A propos du FN, évoqué rapidement dans l’échange, Francis Khalifat a rappelé les filiations historiques entre le FN d’hier et celui d’aujourd’hui »: « le père a installé la fille » aux commandes de ce mouvement, devenu le premier mouvement d’extrême droite d’Europe. Pour le Président du CRIF, en terme de stratégie, « il y a un jeu, entre le père et la fille ». Ce qui explique par exemple que le père a été officiellement exclu de la présidence d’honneur du parti (dans des formes qui ont d’ailleurs été remises en cause par la justice, Jean-Marie Le Pen ayant été réintégré) mais que le père et la fille se soient entendus, par exemple pour que la structure financière du père contribue au financement de la campagne présidentielle de la fille.

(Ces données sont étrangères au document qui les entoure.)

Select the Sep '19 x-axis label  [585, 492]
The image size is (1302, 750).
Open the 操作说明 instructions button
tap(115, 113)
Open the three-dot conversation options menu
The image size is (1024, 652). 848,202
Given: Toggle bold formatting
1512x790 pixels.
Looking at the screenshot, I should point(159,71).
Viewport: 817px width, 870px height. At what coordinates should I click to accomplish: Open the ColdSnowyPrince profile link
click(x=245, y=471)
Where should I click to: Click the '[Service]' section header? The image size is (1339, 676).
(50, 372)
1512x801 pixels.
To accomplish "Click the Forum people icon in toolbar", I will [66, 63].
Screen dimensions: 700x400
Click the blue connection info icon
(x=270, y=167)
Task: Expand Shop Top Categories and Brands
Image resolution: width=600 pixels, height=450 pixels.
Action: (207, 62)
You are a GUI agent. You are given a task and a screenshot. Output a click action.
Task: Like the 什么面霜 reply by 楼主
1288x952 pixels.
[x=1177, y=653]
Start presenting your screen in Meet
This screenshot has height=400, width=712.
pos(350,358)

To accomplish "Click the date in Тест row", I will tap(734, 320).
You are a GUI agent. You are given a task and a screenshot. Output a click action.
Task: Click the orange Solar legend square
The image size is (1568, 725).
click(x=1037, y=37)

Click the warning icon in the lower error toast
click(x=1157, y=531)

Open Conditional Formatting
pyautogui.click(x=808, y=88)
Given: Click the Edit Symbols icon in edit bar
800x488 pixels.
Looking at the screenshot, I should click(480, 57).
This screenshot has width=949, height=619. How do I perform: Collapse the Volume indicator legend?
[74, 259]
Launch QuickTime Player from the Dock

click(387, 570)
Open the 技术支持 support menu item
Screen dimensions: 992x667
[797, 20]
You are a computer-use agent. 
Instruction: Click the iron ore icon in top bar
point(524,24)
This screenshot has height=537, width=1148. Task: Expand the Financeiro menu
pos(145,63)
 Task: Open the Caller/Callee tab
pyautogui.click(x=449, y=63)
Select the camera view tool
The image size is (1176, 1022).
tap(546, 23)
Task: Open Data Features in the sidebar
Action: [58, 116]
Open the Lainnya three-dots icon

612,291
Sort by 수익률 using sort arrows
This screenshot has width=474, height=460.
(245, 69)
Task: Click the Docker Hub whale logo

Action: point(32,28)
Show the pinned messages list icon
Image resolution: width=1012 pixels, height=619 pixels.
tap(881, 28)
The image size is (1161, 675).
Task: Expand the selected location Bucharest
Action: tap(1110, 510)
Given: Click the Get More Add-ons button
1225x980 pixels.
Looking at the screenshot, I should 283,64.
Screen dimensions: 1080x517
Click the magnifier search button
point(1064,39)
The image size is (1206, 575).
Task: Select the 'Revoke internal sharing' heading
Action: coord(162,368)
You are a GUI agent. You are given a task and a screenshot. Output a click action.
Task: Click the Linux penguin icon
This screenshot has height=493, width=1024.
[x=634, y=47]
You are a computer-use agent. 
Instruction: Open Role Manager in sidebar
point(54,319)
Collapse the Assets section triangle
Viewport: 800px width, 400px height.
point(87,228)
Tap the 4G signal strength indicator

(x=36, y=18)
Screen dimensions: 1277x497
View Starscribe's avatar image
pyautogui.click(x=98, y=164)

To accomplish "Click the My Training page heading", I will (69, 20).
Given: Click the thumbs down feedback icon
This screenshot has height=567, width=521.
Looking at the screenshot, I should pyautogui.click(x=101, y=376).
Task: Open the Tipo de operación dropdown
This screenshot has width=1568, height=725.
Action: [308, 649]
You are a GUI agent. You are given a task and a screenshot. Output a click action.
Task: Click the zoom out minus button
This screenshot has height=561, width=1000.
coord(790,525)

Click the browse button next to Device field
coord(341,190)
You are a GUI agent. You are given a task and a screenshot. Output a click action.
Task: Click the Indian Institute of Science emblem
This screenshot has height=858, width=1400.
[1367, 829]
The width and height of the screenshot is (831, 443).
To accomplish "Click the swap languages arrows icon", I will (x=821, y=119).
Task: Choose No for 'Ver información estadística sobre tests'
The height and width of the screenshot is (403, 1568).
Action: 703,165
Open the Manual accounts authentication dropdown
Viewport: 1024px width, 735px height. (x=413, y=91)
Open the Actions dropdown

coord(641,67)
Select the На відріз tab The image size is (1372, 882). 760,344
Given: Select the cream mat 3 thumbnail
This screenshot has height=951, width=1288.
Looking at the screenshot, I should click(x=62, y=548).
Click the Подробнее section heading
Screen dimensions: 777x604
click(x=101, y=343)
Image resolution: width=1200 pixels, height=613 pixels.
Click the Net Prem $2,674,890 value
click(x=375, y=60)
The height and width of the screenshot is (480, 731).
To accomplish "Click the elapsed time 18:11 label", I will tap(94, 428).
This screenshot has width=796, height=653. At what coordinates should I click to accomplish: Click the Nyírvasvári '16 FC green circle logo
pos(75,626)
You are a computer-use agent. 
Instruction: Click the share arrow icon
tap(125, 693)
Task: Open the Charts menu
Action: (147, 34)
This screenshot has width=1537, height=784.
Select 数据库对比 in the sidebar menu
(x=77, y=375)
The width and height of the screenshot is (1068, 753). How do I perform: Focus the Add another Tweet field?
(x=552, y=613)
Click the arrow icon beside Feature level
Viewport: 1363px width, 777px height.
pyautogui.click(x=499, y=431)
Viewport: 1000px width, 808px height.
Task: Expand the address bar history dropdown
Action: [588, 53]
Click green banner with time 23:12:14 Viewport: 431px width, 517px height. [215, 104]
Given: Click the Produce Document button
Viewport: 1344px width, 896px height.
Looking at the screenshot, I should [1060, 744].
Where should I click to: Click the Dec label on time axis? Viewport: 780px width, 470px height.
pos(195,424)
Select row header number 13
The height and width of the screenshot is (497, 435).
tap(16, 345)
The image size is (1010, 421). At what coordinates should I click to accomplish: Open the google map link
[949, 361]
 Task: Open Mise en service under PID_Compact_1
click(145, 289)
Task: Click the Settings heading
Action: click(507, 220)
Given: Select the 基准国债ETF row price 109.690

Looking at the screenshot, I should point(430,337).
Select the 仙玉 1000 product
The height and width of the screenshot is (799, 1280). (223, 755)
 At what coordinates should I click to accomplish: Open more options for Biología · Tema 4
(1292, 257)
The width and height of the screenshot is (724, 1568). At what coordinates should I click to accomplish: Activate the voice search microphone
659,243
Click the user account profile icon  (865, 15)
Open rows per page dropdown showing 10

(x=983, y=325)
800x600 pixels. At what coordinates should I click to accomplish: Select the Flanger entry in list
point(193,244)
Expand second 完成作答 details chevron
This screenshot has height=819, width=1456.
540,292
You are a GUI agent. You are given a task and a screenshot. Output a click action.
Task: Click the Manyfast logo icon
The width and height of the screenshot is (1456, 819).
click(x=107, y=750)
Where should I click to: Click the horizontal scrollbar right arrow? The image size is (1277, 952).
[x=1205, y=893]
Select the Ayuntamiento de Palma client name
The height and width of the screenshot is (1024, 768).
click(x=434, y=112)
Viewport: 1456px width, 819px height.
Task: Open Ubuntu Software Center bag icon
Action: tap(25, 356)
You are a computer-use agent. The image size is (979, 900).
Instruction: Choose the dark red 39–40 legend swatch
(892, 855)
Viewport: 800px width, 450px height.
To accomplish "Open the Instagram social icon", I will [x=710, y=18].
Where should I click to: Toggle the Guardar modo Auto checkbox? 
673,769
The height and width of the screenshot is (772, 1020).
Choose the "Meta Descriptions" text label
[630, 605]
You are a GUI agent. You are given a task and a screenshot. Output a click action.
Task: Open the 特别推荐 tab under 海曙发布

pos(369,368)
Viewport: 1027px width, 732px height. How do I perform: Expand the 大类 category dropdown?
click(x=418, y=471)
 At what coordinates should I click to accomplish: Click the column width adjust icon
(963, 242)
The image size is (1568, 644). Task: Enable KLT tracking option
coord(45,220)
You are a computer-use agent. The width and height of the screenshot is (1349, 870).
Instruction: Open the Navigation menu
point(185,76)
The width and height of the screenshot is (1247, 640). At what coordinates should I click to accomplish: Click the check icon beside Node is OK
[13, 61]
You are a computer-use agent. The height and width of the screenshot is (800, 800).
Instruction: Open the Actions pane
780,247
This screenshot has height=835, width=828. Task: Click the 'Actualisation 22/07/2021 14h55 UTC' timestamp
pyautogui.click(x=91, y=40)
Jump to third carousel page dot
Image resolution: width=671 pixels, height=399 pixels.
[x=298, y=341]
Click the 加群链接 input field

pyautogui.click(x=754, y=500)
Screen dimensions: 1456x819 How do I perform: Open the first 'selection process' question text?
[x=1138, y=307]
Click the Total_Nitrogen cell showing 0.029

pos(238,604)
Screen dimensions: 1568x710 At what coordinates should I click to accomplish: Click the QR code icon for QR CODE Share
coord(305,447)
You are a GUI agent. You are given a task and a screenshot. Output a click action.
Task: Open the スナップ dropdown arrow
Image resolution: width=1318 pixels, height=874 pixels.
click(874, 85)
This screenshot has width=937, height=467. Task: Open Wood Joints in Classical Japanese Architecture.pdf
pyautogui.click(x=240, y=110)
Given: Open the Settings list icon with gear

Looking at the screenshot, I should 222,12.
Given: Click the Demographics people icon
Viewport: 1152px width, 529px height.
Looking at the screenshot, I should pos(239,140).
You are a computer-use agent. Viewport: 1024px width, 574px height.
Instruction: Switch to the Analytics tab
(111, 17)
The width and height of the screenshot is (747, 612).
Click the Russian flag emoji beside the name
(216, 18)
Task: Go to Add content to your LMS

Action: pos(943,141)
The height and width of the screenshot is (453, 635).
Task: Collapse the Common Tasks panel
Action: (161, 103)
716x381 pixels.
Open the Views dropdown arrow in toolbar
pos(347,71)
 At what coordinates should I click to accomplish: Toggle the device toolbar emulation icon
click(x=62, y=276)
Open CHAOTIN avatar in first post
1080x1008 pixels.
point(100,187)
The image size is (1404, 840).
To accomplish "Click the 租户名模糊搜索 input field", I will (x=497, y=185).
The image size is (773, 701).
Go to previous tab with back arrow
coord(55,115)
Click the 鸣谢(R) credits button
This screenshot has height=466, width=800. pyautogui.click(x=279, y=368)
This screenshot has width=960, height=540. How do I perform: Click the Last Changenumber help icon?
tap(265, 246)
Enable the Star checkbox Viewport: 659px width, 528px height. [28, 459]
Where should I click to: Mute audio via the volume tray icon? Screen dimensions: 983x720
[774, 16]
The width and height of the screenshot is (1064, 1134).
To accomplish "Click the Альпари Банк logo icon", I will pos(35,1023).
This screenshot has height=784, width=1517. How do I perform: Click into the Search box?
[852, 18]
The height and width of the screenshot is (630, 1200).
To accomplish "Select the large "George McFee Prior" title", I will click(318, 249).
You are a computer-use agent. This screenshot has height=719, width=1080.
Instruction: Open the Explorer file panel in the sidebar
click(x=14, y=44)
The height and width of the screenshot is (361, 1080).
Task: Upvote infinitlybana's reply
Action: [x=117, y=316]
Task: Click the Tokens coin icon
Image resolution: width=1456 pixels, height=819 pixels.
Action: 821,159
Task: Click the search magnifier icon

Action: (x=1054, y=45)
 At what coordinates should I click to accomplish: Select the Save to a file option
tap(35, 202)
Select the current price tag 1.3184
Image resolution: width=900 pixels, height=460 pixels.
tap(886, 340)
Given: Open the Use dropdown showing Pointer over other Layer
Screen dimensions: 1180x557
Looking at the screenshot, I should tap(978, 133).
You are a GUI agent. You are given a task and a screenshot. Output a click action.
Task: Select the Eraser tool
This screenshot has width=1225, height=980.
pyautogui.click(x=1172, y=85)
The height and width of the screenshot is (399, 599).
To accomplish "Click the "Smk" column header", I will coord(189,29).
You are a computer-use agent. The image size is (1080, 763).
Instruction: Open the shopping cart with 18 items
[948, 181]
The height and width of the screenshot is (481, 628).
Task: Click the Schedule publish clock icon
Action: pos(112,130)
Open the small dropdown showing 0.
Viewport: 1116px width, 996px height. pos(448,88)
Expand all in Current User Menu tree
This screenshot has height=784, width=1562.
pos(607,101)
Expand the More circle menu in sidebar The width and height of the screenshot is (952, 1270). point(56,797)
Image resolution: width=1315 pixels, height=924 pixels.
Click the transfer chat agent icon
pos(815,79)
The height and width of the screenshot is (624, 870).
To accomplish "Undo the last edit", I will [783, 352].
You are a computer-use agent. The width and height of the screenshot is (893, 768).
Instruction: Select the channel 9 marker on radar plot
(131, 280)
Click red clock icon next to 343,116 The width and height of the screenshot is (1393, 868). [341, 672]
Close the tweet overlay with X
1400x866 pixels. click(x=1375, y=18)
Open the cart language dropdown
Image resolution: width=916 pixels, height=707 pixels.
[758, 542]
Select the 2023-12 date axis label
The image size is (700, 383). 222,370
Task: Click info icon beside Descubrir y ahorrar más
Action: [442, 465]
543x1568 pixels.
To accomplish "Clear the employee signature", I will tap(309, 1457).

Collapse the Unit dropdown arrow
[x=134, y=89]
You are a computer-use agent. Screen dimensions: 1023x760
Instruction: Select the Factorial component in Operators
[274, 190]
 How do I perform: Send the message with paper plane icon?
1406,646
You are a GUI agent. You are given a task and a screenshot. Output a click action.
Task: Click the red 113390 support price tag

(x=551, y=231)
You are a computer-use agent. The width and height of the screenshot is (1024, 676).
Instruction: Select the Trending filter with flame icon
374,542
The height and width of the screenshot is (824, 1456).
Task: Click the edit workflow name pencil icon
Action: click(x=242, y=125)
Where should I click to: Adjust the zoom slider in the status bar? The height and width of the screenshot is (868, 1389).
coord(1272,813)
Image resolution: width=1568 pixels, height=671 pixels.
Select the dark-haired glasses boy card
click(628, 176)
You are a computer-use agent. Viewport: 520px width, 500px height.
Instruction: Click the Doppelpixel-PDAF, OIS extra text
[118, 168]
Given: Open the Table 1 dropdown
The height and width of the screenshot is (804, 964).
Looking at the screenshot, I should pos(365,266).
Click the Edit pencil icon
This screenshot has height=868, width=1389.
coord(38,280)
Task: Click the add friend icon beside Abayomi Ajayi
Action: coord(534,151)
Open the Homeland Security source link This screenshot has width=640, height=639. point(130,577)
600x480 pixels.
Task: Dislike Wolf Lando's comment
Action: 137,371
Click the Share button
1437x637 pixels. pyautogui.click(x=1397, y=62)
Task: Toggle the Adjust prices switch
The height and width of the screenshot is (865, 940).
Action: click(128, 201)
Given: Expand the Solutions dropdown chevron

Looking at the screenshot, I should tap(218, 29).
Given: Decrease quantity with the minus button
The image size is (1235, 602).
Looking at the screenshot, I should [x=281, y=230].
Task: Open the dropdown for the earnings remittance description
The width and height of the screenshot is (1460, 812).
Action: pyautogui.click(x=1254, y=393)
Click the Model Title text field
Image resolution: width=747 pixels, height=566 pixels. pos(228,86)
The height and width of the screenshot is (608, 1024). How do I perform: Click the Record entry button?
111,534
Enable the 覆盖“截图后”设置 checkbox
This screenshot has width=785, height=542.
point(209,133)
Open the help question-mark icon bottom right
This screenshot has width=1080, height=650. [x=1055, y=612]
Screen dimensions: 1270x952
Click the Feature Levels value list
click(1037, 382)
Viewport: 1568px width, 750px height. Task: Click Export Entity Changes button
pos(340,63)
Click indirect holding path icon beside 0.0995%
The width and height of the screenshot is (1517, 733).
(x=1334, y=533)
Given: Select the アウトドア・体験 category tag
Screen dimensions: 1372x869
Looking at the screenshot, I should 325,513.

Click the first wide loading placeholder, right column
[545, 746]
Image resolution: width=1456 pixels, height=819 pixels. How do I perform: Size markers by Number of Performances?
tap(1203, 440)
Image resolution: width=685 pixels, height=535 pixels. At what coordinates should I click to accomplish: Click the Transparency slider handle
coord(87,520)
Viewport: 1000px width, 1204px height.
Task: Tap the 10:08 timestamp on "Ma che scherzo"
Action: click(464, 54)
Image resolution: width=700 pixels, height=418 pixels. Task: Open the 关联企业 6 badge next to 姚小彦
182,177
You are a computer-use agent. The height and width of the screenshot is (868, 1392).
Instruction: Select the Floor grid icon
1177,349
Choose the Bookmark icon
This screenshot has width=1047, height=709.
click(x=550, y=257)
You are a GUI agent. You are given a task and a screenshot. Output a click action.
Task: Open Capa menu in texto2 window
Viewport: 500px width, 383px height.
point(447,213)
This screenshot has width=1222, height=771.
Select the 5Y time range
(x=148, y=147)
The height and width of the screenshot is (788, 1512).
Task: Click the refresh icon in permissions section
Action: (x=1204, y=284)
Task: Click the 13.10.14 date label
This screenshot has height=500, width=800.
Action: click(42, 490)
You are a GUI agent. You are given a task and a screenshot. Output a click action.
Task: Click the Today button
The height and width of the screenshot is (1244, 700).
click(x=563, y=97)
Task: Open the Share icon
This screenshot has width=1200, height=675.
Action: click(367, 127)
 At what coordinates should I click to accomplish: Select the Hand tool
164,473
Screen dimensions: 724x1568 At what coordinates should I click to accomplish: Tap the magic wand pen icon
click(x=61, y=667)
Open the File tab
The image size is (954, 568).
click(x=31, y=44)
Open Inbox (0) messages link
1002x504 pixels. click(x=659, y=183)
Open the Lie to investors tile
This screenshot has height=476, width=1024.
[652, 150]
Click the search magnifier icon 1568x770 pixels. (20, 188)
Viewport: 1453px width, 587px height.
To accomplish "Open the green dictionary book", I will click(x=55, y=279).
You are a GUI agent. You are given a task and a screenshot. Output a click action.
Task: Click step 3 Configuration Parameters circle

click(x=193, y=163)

« La marque identitaire racialiste » au FN,
« bien sûr c’est dangereux »
Le Président du CRIF relève la présence de responsables de la ligne dîte « identitaire » d’extrême droite – les tenants de l’idéologie de la suprématie de la race blanche en Europe – au sein du Front National présidé par Marine Le Pen. Il relève les points communs avec d’autres mouvements populistes d’extrême droite en Europe, « la même base »: une xénophobie virulente et très instrumentalisée, la « marque identitaire racialiste », la radicalité nationaliste et « la volonté de détruire l’idée européenne ». Ces points communs aux mouvements d’extrême droite européens, « bien sûr, c’est dangereux », souligne Francis Khalifat.
« Ce qui est important aujourd’hui c’est de faire un constat : Marine Le Pen a pris le FN en 2011, avec la volonté de conquérir le pouvoir, contrairement à Jean-Marie Le Pen, qui était plus dans la provocation. Ce parti de Jean Marie Le Pen n’avait pas la capacité à arriver au pouvoir et n’avait pas bâti de réel programme pour gouverner la France, c’était un repoussoir. D’où le front républicain de 2002. A partir de 2011 Marine Le Pen arrive avec l’objectif de conquérir le pouvoir, et c’est là qu’a été changé le logiciel du parti. Du moins, pour sa vitrine, pour apparaître comme un parti qui pourrait gouverner la France ».
« Je crois que le Front national a été l’initiateur des mouvements populistes européens. Il ne surfe pas sur cette vague mais en a bel et bien été l’initiateur. D’ailleurs Marine Le Pen fédère ces mouvements au Parlement européen ».
« On reste, avec ce parti, sur un même fil conducteur (…) Marine Le Pen continue de surfer sur l’arrivée des réfugiés en les montrant comme un danger. Le seul point sur lequel elle ne peut pas changer, c’est l’identité qui, au sens des mouvements extrémistes identitaires, conçoit l’identité européenne dans ce qu’elle a de plus détestable, une identité racialiste : voilà le point commun entre tous ces partis d’extrême droite qui trouvent de plus en plus d’audience. Ensuite, les crises économiques et sociales font prospérer ces partis, portés par un désespoir dans certaines couches de la population. Une grande partie de ces désespérés ne croient plus en la capacité, par exemple de la gauche à trouver des solutions à leurs problèmes ».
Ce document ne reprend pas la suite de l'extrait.